_Task requirements_. Two lines in the data below mark the range: the one with "[Twiter Page Gutiar Tunio] (36, 2559)" and the one with "Track Info (55, 216)". Return both, along with every line between them, exactly.

_Source records_.

• • •

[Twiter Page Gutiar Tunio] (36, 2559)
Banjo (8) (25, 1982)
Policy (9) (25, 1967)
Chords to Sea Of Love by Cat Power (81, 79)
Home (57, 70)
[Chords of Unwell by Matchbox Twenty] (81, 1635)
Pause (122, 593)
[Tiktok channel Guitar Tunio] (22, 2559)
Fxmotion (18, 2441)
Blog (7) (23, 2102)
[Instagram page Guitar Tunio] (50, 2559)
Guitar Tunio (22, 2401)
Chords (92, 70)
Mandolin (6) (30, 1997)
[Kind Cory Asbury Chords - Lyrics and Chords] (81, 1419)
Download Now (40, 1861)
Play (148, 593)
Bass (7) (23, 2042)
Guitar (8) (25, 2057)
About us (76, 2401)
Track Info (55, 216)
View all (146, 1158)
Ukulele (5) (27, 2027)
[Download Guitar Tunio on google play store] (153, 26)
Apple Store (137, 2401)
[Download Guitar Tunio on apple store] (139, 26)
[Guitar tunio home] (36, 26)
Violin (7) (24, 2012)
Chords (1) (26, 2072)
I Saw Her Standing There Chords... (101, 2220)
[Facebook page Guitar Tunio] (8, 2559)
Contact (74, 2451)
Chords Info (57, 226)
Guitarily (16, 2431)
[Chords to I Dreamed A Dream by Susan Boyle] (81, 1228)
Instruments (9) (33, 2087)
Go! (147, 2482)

• • •

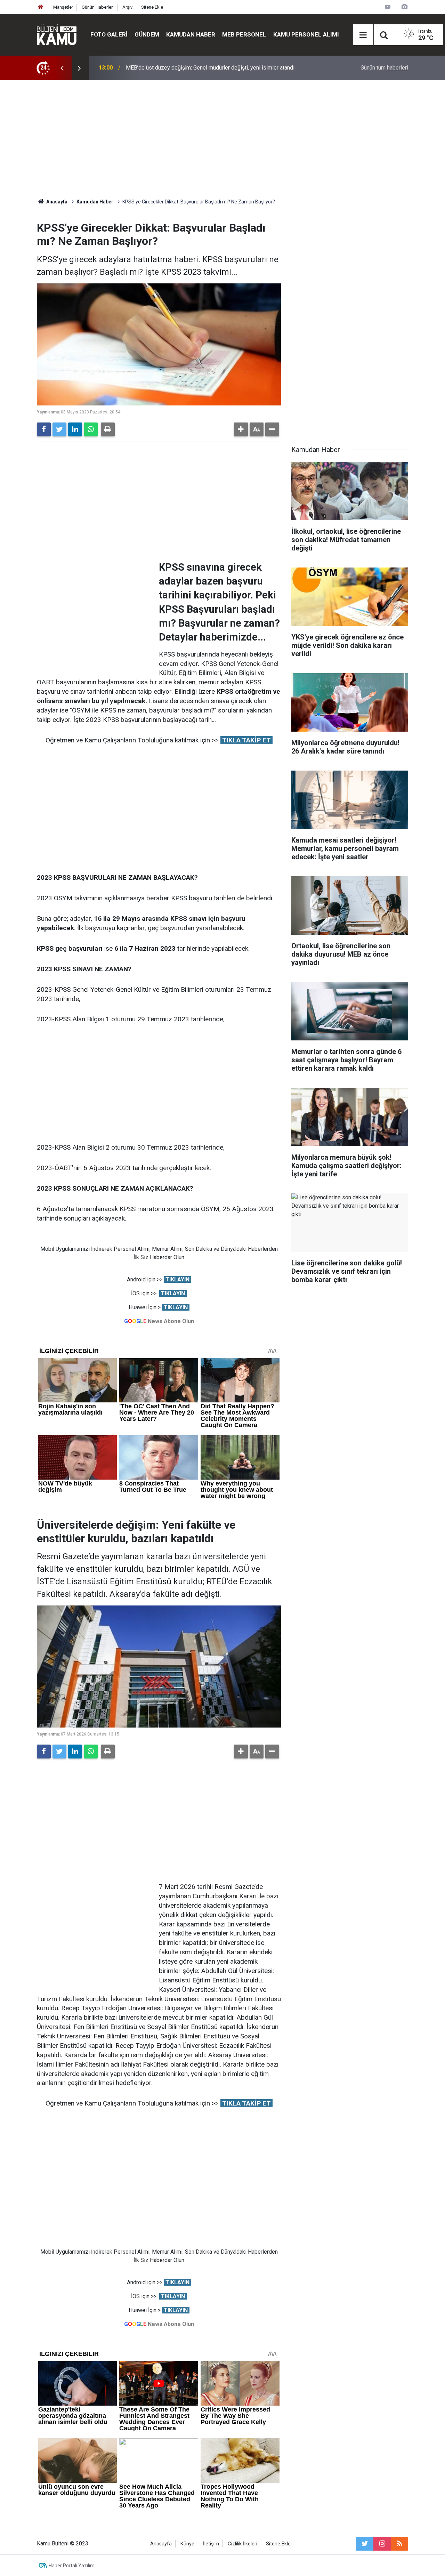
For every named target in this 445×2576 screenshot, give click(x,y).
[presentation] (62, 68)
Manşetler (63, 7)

• • •

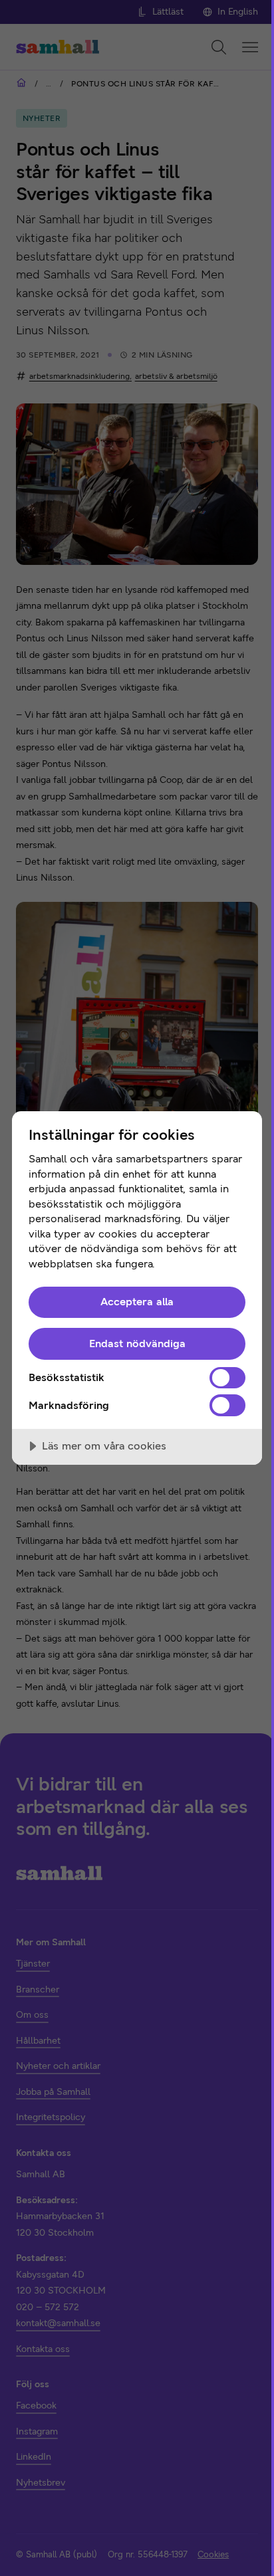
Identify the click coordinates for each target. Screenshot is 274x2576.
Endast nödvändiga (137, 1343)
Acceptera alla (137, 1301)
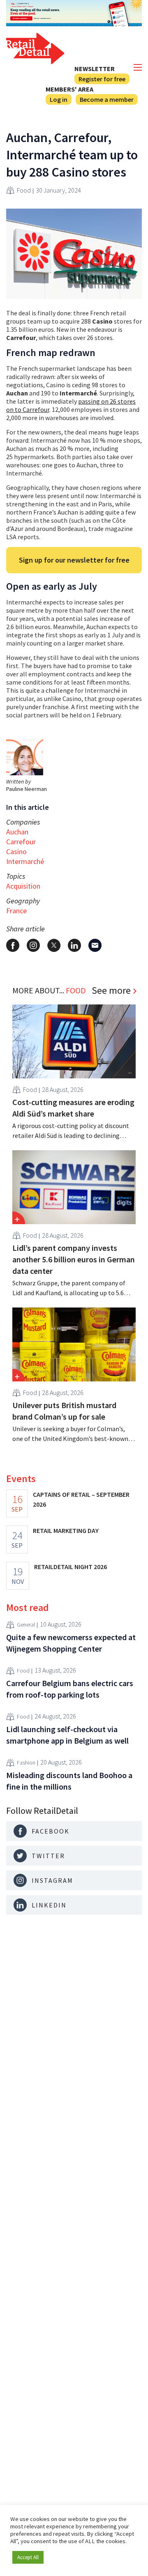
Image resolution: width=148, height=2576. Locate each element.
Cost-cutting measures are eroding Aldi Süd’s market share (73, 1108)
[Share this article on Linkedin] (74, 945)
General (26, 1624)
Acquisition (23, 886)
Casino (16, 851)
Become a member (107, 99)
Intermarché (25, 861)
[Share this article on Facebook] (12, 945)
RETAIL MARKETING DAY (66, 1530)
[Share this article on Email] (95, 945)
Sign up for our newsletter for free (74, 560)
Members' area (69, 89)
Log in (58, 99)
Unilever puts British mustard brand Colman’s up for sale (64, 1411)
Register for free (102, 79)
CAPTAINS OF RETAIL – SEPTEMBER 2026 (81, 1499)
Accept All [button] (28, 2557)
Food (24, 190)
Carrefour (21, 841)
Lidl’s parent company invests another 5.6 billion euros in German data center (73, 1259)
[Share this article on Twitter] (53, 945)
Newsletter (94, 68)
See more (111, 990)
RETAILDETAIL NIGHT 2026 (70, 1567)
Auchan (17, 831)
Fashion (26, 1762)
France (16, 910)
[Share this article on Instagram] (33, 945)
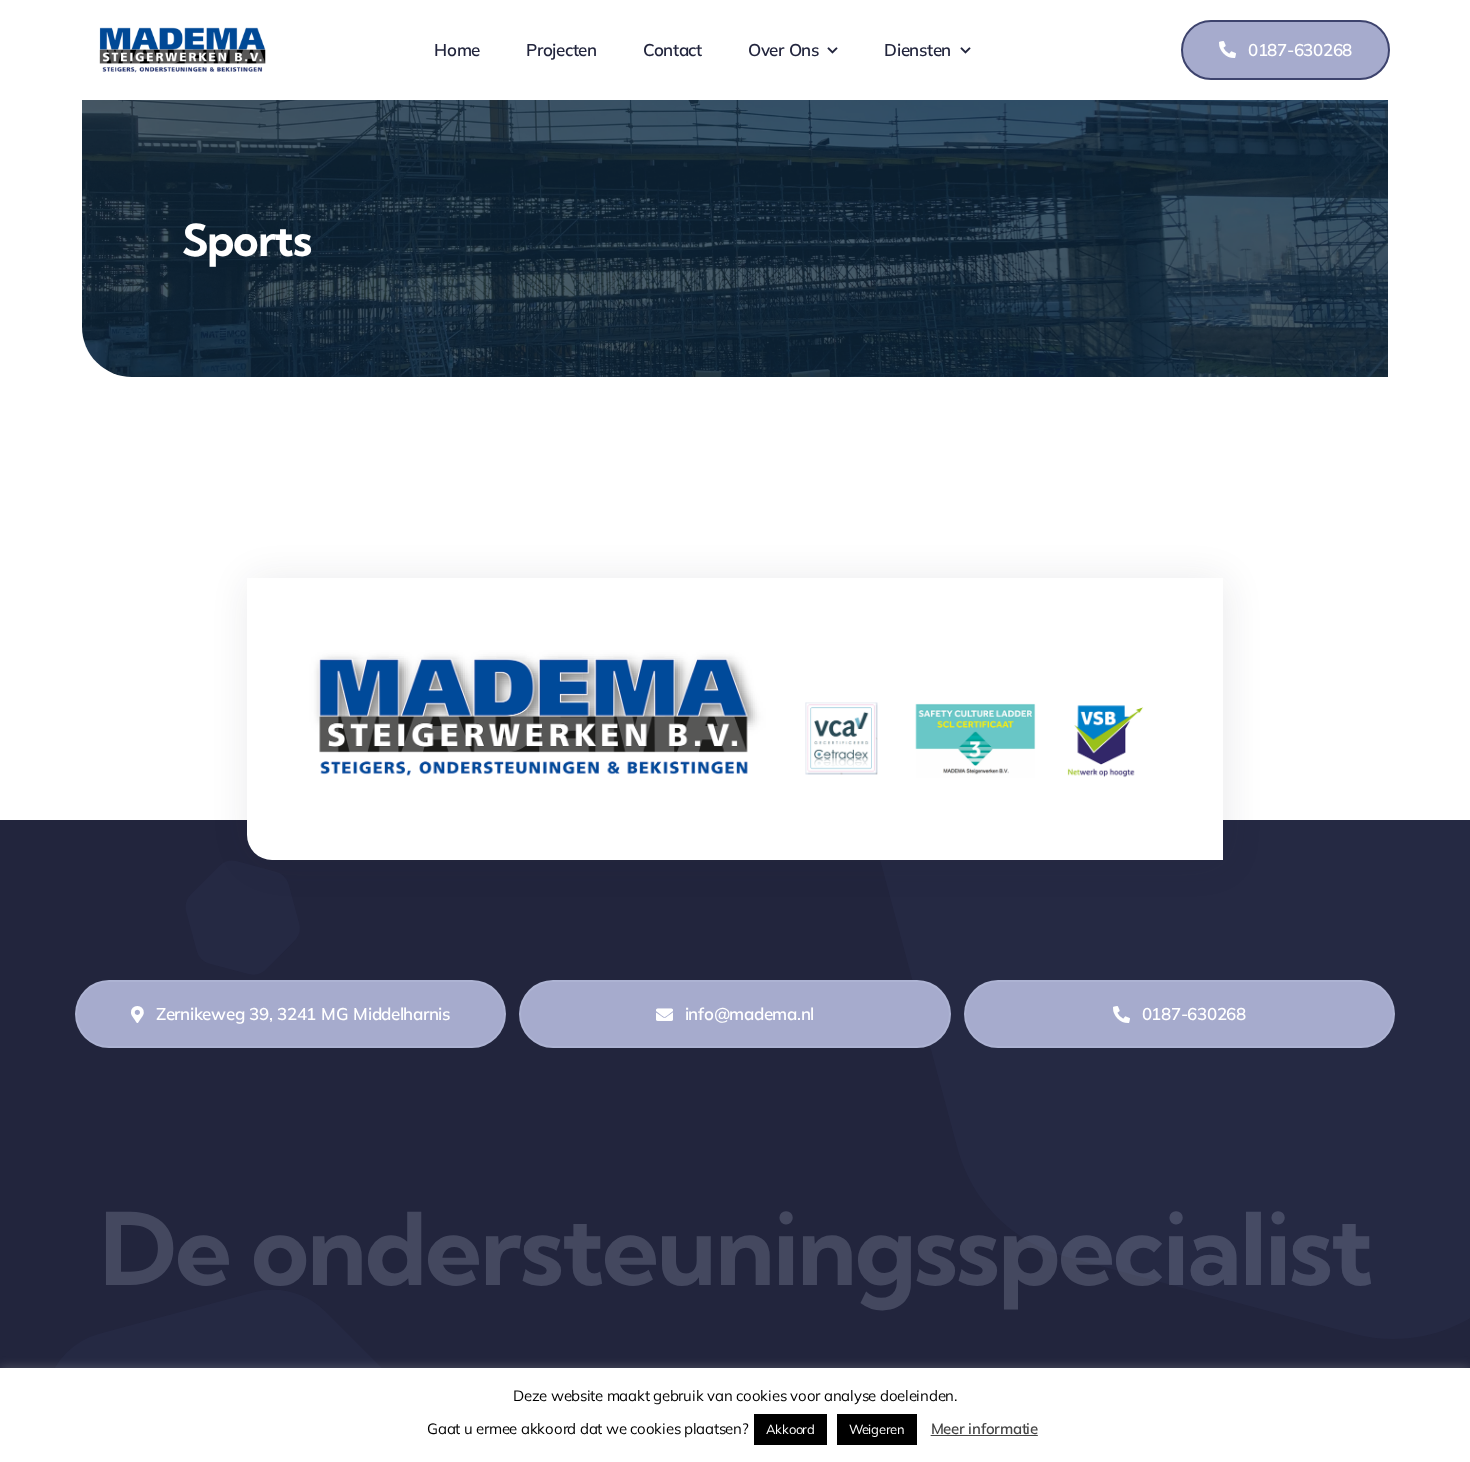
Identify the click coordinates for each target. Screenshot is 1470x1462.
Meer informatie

• • •

_Response box_.
[Twiter Page Gutiar Tunio] (36, 2559)
Banjo (8) (25, 1982)
Policy (9) (25, 1967)
Chords to Sea Of Love by Cat Power (81, 79)
Home (57, 70)
[Chords of Unwell by Matchbox Twenty] (81, 1635)
Pause (122, 593)
[Tiktok channel Guitar Tunio] (22, 2559)
Fxmotion (18, 2441)
Blog (7) (23, 2102)
[Instagram page Guitar Tunio] (50, 2559)
Guitar Tunio (22, 2401)
Chords (92, 70)
Mandolin (6) (30, 1997)
[Kind Cory Asbury Chords - Lyrics and Chords] (81, 1419)
Download Now (40, 1861)
Play (148, 593)
Bass (7) (23, 2042)
Guitar (8) (25, 2057)
About us (76, 2401)
Track Info (55, 216)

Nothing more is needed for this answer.